▸ Source text
Etiquette Throwback 1922: Emily Post, Etiquette, Talking Too Much
Emily offers sage advice for those who might be talking too much.
Emily Post’s Etiquette, 1922, A Few Maxims for Those Who Talk Too Much - And Easily!
“Above all stop and think what you are saying!” is one of our favorite Emily Post quotes, here’s one of the sections in the 1922 edition of Etiquette where Emily really hammers home this point.
As you can tell from the image above and our notes in the margins of our REPLICA copy, we really love this section for it’s good advice - advice that has certainly stood the test of time.
*Please note that the grammar and spelling in the following excerpt follow 20th-century standards.
CHAPTER VII
CONVERSATION
A Few Maxims for Those Who Talk Too Much - And Easily!
Pg 56-57
The faults of commission are far more serious than those of omission; regrets are seldom for what you left unsaid.
The chatterer reveals every corner of his shallow mind; one who keeps silent can not have his depth plumbed.
Don’t pretend to know more than you do. To say you have read a book and then seemingly to understand nothing of what you have read, proves you a half-wit. Only the very small mind hesitates to say “I don’t know.”

▸ Dataset entries

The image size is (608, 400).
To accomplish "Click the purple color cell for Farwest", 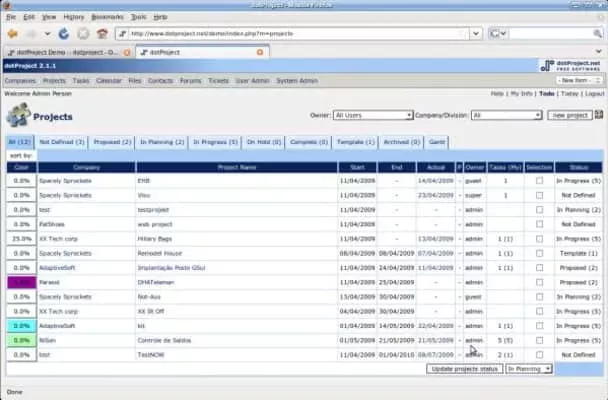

* * *

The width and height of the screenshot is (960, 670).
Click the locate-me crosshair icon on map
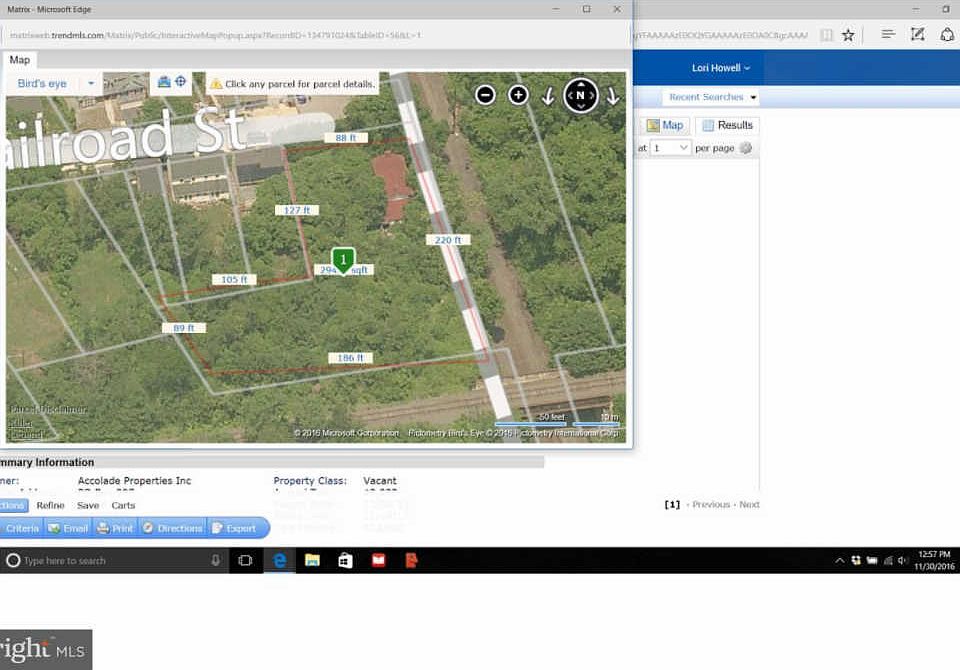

▸ Given instruction A
Could you update the part of the Emily Post etiquette post that opens with the words containing "Etiquette Throwback 1922: Emily" and closes with "you left unsaid.", swapping "Maxims" for "Rules"?
▸ Given instruction B
Can you write what comes next in the Emily Post etiquette post, picking up after its final sentence?

▸ Exercise result A
Etiquette Throwback 1922: Emily Post, Etiquette, Talking Too Much
Emily offers sage advice for those who might be talking too much.
Emily Post’s Etiquette, 1922, A Few Rules for Those Who Talk Too Much - And Easily!
“Above all stop and think what you are saying!” is one of our favorite Emily Post quotes, here’s one of the sections in the 1922 edition of Etiquette where Emily really hammers home this point.
As you can tell from the image above and our notes in the margins of our REPLICA copy, we really love this section for it’s good advice - advice that has certainly stood the test of time.
*Please note that the grammar and spelling in the following excerpt follow 20th-century standards.
CHAPTER VII
CONVERSATION
A Few Rules for Those Who Talk Too Much - And Easily!
Pg 56-57
The faults of commission are far more serious than those of omission; regrets are seldom for what you left unsaid.

▸ Exercise result B
Above all, stop and think what you are saying! This is really the first, last and only rule. If you “stop” you can’t chatter or expound or flounder ceaselessly, and if you think, you will find a topic and a manner of presenting your topic so that your neighbor will be interested rather than long-suffering.
Remember also that the sympathetic (not apathetic) listener is the delight of delights. The person who looks glad to see you, who is seemingly eager for your news, or enthralled with your conversation; who looks at you with a kindling of the face, and gives you spontaneous and undivided attention, is the one to whom the palm for the art of conversation would undoubtedly be awarded.
Not to be outshone by the advice to stop and think, we think Emily’s encouragement to admit what you don’t know or are not familiar with is spot on. In our own work and lives, we have both had many moments when admitting what we didn’t know, lead to amazing, informative, conversations. It can sometimes cause a bit of panic when you want to impress someone (a date, a boss, your new father-in-law) and the conversation veers into unknown waters. You might not be able to stop the feeling of being in over your head when you find yourself in this situation, but knowing that it’s okay to say, “I don’t know.” or “I’m not familiar with XYZ, please tell me more.” is such a comfort and can quell that anxiety before it has time to really impact you.
We hope you’ve enjoyed this cautious conversation throwback. Have you ever gotten yourself into uncomfortable waters by trying to keep up with a conversation when you’re truly at a loss? We’d love to hear your experience in the comments below.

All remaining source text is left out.